You hear it all the time: stuff like “all you need is love” and “if you’ve got love, you’ve got everything.” If you’re talking about marriage, then this is a lie. Love is only half the picture.

The other half is simple: can you put up with living with that person forever? This has nothing to do with love. It has to do with putting the toilet seat down, putting the groceries in the right spots, agreeing on what to eat for dinner, sleeping with the fan on or off, deciding what to watch on TV on Tuesday nights, deciding who will drive and who will ride passenger, deciding what temperature to set the A/C to, deciding who takes the shower first in the morning, agreeing on what brand of toothpaste to use, deciding what type of dog to get and what to name him. It’s all the same stuff that you’d deal with if you had a roommate.

That’s not to say that love doesn’t matter in a successful marriage. It’s half of it as well. You must be able to put up with living with your spouse in order to keep living with him/her without going insane, and you must love your spouse in order to want to keep living with him/her.
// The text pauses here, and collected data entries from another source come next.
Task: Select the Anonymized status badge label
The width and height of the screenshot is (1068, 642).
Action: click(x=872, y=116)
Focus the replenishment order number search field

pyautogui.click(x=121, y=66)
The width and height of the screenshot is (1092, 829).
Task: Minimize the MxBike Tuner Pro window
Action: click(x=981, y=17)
Each of those parts is equally important. A marriage with love where you can’t stand living with the other person is just as bad as a marriage where living together is great but you no longer have feelings for the other person. It’s unfortunate that the prevailing message is that love is everything in a marriage, when so much of a successful marriage is just the ability to put up with the other person. A couple very much in love may fall to bits when faced with the task of living together peacefully.

Love is important, but it’s by no means the only factor.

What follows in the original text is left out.